Just two days after the close of the 1993 General Assembly, Maryland gun control advocates revealed a major goal for next year -- a law here similar to the new law in Virginia that prevents people from buying more than one gun a month.
"We expect that will be part of our comprehensive legislation next year, along with an assault weapons ban," said Vincent "Vinny" DeMarco, executive director of the Baltimore-based Marylanders Against Handgun Abuse.
He spoke after a rally yesterday outside the State House in Annapolis, where members of his group voiced their frustration at Maryland lawmakers who again killed an assault weapons ban proposed by the governor.
Mr. DeMarco noted that the legislature did pass another gun control bill during the 90-day session that ended Monday. The new law closes a loophole that has enabled people to avoid criminal background checks when buying handguns and assault weapons from private collectors at gun shows.
It was the Virginia legislature, however, that took the spotlight on the issue this year by enacting its law limiting gun purchases.
Virginia had been notorious for its lax gun laws before legislators passed the gun control measure, one of the toughest in the nation. The National Rifle Association strongly opposed the law.
Mr. DeMarco said it is too early to provide details of his group's legislative package for 1994. However, two components will be a ban on semiautomatic assault weapons and some type of limit on gun purchases patterned loosely on the Virginia law.
He said he kicked off the campaign two days after the General Assembly adjourned because he will need to organize for the proposed legislation's success.
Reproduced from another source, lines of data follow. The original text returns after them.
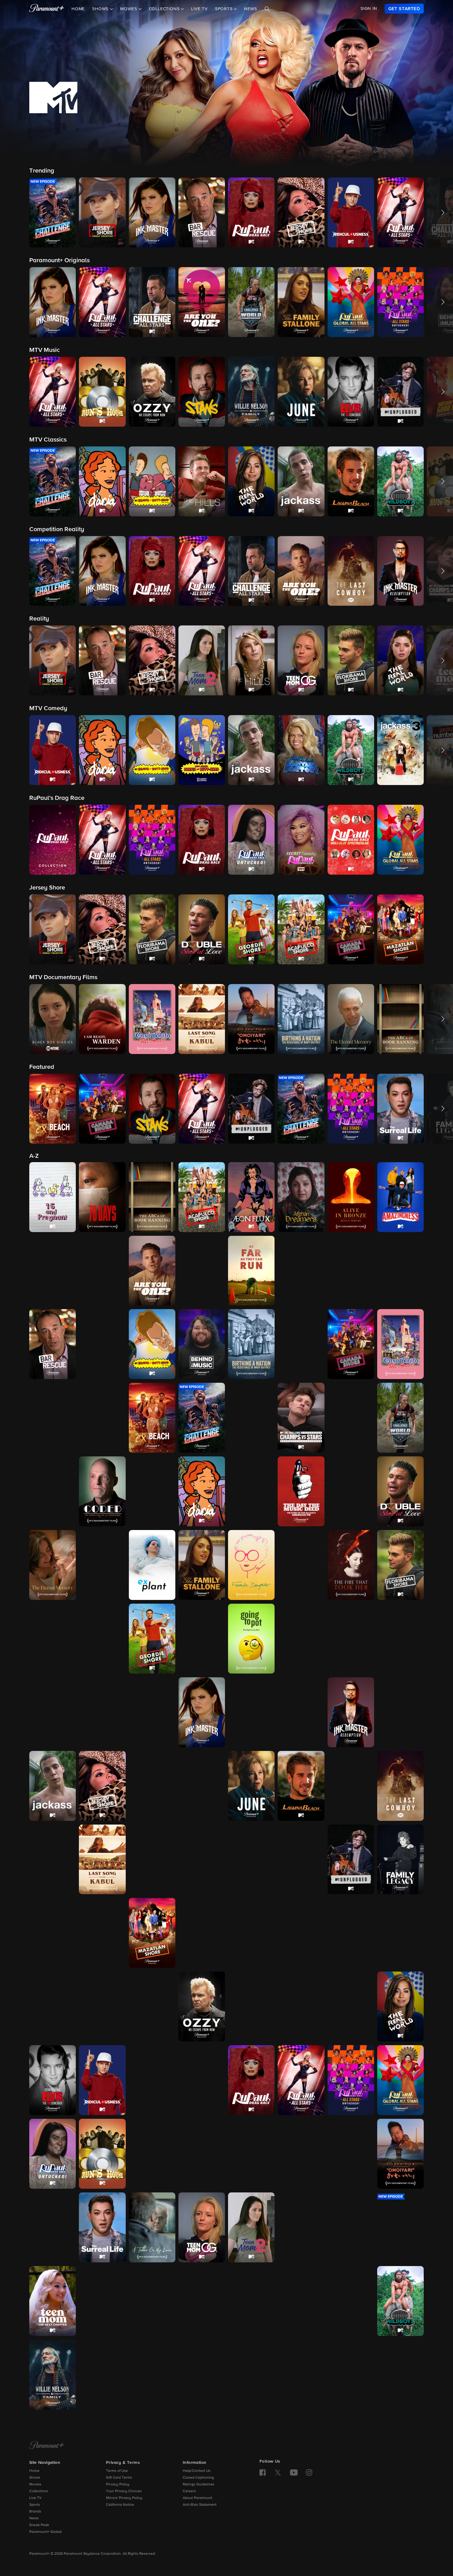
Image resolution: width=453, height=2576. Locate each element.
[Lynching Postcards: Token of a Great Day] (251, 1859)
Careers (189, 2491)
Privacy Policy (117, 2484)
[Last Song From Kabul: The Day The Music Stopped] (102, 1859)
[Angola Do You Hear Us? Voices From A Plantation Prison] (102, 1271)
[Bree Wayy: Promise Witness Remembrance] (301, 1344)
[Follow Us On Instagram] (309, 2472)
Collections (38, 2491)
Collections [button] (165, 9)
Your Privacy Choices (124, 2491)
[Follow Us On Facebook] (262, 2472)
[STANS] (152, 2154)
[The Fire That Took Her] (351, 1565)
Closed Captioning (198, 2478)
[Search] (267, 9)
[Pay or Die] (301, 2006)
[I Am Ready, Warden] (152, 1712)
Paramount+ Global (45, 2532)
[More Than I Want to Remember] (301, 1933)
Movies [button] (129, 9)
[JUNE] (251, 1786)
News (250, 9)
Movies (35, 2484)
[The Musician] (351, 1933)
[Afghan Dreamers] (301, 1197)
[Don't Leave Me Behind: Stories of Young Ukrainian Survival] (351, 1491)
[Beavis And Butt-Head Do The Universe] (102, 1344)
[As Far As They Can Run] (251, 1271)
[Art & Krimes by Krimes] (201, 1271)
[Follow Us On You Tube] (294, 2472)
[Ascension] (351, 1271)
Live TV (199, 9)
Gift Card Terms (119, 2478)
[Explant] (152, 1565)
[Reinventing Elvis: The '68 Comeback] (52, 2080)
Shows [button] (101, 9)
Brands (35, 2511)
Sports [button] (224, 9)
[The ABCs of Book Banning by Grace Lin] (152, 1197)
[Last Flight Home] (52, 1859)
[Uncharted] (301, 2301)
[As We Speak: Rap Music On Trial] (301, 1271)
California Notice (120, 2505)
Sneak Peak (39, 2525)
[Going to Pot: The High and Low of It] (251, 1639)
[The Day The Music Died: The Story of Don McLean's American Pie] (301, 1491)
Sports (34, 2505)
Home (78, 9)
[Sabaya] (201, 2154)
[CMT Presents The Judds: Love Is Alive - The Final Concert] (201, 1786)
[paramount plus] (46, 8)
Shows (34, 2478)
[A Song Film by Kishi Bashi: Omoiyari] (400, 2154)
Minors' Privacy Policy (124, 2498)
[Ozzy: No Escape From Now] (201, 2006)
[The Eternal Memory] (52, 1565)
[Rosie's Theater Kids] (201, 2080)
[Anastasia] (52, 1271)
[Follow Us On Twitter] (278, 2472)
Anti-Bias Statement (200, 2505)
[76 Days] (102, 1197)
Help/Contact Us (196, 2471)
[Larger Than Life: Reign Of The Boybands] (351, 1786)
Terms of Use (117, 2471)
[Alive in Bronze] (351, 1197)
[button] (52, 212)
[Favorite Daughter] (251, 1565)
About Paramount (197, 2498)
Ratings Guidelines (198, 2484)
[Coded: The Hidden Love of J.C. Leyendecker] (102, 1491)
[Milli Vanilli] (251, 1933)
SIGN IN (369, 8)
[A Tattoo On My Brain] (152, 2227)
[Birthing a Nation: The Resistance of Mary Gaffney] (251, 1344)
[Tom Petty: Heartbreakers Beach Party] (152, 2301)
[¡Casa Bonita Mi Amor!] (400, 1344)
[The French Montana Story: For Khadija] (52, 1639)
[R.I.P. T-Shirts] (351, 2006)
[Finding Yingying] (301, 1565)
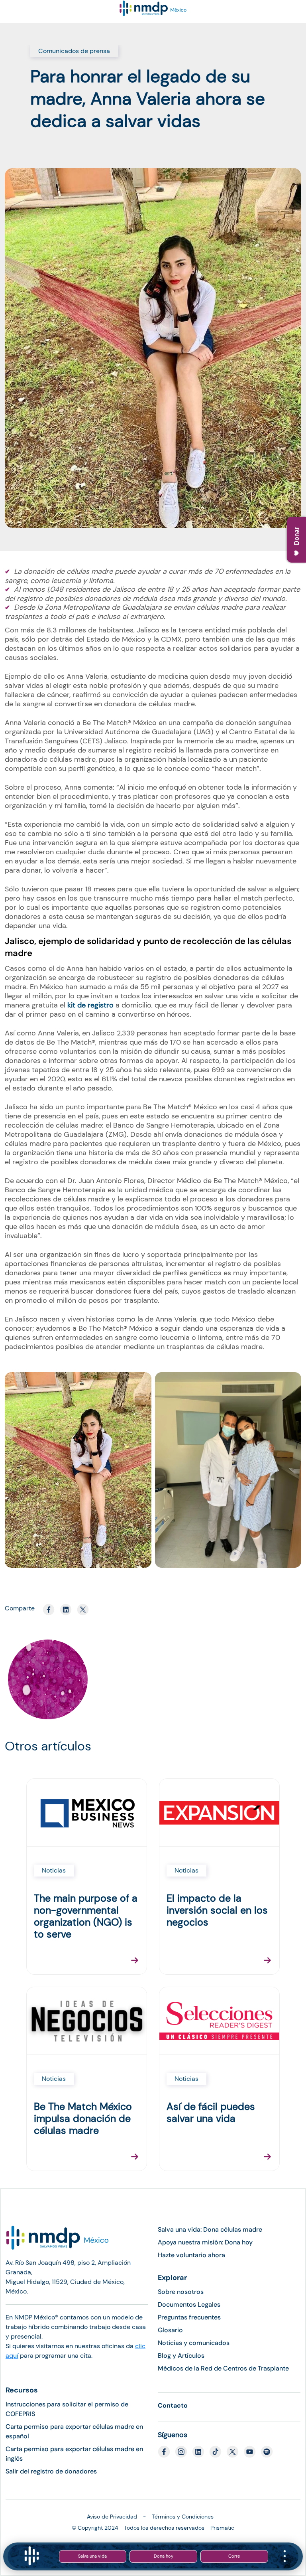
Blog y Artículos (181, 2355)
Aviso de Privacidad (112, 2516)
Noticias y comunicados (194, 2343)
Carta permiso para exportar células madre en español (74, 2431)
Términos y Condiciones (183, 2516)
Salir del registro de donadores (51, 2471)
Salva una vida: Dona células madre (210, 2229)
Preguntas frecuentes (189, 2317)
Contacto (173, 2405)
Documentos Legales (189, 2304)
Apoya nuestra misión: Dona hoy (205, 2242)
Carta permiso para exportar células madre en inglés (74, 2454)
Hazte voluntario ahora (191, 2255)
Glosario (170, 2330)
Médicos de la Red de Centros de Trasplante (223, 2368)
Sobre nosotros (181, 2292)
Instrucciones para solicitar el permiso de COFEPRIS (67, 2409)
"We realized the Senate Judicial Proceedings Committee was stacked against us and that we needed a long-term grass-roots campaign to get a bill through," Mr. DeMarco said. That committee has been a roadblock to most gun control bills.
In an interview, a spokesman for the Maryland gun lobby said Mr. DeMarco's efforts are misguided.
"Vinny's barking up the wrong tree. You can't cure violent crime by attacking law-abiding citizens. You've got to get the violent criminals off the streets," said Robert McMurray of the Maryland State Rifle and Pistol Association.
"Back in 1988 Vinny was screaming for a handgun ban. People believed him and gave him the law he wanted [banning certain cheap handguns,] but the crime didn't stop. It didn't even slow down. It got worse."
Mr. McMurray says the answer is tough anti-crime laws and strict law enforcement.
But Mr. DeMarco blames the spread of deadlier weapons for the continued violence since Maryland approved the ban on so-called "Saturday night specials" in 1988.
"The problem is technology is outpacing us and now manufacturers are making assault weapons," he said.
Although his group has never sought to ban all handguns, some victims of gun violence who spoke at the rally seemed to favor just that.
About two dozen people turned out for the event. A quilt embroidered with the names and photos of Marylanders whose lives were cut short by gunfire was on display.
Georgia Garrett told the group that her only son, 23-year-old Gerald Higgs, was shot to death on a street corner in West Baltimore March 22.
She said her son, a security guard, was helping a friend move into a home near a "drug-infested" area when he was shot in the head. The shooter mistook Mr. Higgs for someone else, she said.
"I want them not to allow people to sell guns to anyone. Guns are being bought like candy," Mrs. Garrett said.
She brought a poster bearing photos of her son and his surviving baby daughter, nieces and nephews. The inscription at top said, "We'll always love you and miss you a lot."
Holding back tears, Mrs. Garrett noted that her granddaughter is too young to remember her father. "He will just be a picture to her."
Mr. DeMarco said that as part of its campaign, his group is helping sponsor a daylong symposium on gun violence April 30 at Johns Hopkins University.